• **Written task**
Copy out all of the rows below with every "How do I perform" swapped for "How can I carry out", changing nothing else.

• **Data entries**
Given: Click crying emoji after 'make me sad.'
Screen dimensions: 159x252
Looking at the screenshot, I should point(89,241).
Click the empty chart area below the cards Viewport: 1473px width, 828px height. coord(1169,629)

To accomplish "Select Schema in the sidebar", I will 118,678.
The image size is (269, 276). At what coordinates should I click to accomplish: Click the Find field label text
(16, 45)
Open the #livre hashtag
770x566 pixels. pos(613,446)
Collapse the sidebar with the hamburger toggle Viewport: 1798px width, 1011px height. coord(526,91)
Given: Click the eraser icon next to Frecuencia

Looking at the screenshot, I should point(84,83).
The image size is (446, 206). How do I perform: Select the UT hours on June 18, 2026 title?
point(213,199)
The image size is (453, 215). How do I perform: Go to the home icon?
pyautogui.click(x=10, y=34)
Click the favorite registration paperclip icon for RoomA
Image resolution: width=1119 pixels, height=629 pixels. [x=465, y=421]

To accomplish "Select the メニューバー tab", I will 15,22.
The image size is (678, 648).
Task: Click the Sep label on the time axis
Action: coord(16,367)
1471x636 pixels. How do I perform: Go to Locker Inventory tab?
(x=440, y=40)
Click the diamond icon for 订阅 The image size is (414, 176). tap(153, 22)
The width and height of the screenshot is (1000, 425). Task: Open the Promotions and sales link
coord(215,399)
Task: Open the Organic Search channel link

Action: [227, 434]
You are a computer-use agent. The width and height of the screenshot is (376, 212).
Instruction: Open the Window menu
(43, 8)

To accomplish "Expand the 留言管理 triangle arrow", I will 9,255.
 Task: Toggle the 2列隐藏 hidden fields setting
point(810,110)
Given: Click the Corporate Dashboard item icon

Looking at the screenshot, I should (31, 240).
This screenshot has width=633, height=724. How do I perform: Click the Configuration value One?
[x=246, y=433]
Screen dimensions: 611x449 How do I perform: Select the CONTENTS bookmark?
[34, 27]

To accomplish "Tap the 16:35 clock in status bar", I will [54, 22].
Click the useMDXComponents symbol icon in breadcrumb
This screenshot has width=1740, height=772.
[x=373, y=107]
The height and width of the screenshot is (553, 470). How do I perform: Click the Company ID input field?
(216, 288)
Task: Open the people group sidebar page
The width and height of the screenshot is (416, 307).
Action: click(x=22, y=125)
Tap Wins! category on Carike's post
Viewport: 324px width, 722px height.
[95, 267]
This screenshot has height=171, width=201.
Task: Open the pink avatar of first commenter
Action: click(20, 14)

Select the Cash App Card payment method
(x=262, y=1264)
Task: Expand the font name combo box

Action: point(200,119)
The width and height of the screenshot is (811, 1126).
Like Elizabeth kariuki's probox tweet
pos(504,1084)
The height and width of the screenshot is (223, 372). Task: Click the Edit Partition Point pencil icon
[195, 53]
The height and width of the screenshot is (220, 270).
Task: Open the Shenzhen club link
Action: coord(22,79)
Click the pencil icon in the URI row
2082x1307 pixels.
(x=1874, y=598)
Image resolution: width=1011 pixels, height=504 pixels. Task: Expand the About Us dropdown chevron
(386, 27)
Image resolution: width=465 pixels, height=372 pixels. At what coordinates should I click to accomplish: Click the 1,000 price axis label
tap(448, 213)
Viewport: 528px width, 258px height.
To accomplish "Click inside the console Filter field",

• **Exercise output**
Given: Click crying emoji after 'make me sad.'
Screen dimensions: 159x252
Looking at the screenshot, I should point(89,241).
Click the empty chart area below the cards Viewport: 1473px width, 828px height. coord(1169,629)

To accomplish "Select Schema in the sidebar", I will 118,678.
The image size is (269, 276). At what coordinates should I click to accomplish: Click the Find field label text
(16, 45)
Open the #livre hashtag
770x566 pixels. pos(613,446)
Collapse the sidebar with the hamburger toggle Viewport: 1798px width, 1011px height. coord(526,91)
Given: Click the eraser icon next to Frecuencia

Looking at the screenshot, I should point(84,83).
The image size is (446, 206). How can I carry out: Select the UT hours on June 18, 2026 title?
point(213,199)
The image size is (453, 215). How can I carry out: Go to the home icon?
pyautogui.click(x=10, y=34)
Click the favorite registration paperclip icon for RoomA
Image resolution: width=1119 pixels, height=629 pixels. [x=465, y=421]

To accomplish "Select the メニューバー tab", I will 15,22.
The image size is (678, 648).
Task: Click the Sep label on the time axis
Action: coord(16,367)
1471x636 pixels. How can I carry out: Go to Locker Inventory tab?
(x=440, y=40)
Click the diamond icon for 订阅 The image size is (414, 176). tap(153, 22)
The width and height of the screenshot is (1000, 425). Task: Open the Promotions and sales link
coord(215,399)
Task: Open the Organic Search channel link

Action: [227, 434]
You are a computer-use agent. The width and height of the screenshot is (376, 212).
Instruction: Open the Window menu
(43, 8)

To accomplish "Expand the 留言管理 triangle arrow", I will 9,255.
 Task: Toggle the 2列隐藏 hidden fields setting
point(810,110)
Given: Click the Corporate Dashboard item icon

Looking at the screenshot, I should (31, 240).
This screenshot has width=633, height=724. How can I carry out: Click the Configuration value One?
[x=246, y=433]
Screen dimensions: 611x449 How can I carry out: Select the CONTENTS bookmark?
[34, 27]

To accomplish "Tap the 16:35 clock in status bar", I will [54, 22].
Click the useMDXComponents symbol icon in breadcrumb
This screenshot has width=1740, height=772.
[x=373, y=107]
The height and width of the screenshot is (553, 470). How can I carry out: Click the Company ID input field?
(216, 288)
Task: Open the people group sidebar page
The width and height of the screenshot is (416, 307).
Action: click(x=22, y=125)
Tap Wins! category on Carike's post
Viewport: 324px width, 722px height.
[95, 267]
This screenshot has height=171, width=201.
Task: Open the pink avatar of first commenter
Action: click(20, 14)

Select the Cash App Card payment method
(x=262, y=1264)
Task: Expand the font name combo box

Action: point(200,119)
The width and height of the screenshot is (811, 1126).
Like Elizabeth kariuki's probox tweet
pos(504,1084)
The height and width of the screenshot is (223, 372). Task: Click the Edit Partition Point pencil icon
[195, 53]
The height and width of the screenshot is (220, 270).
Task: Open the Shenzhen club link
Action: coord(22,79)
Click the pencil icon in the URI row
2082x1307 pixels.
(x=1874, y=598)
Image resolution: width=1011 pixels, height=504 pixels. Task: Expand the About Us dropdown chevron
(386, 27)
Image resolution: width=465 pixels, height=372 pixels. At what coordinates should I click to accomplish: Click the 1,000 price axis label
tap(448, 213)
Viewport: 528px width, 258px height.
To accomplish "Click inside the console Filter field",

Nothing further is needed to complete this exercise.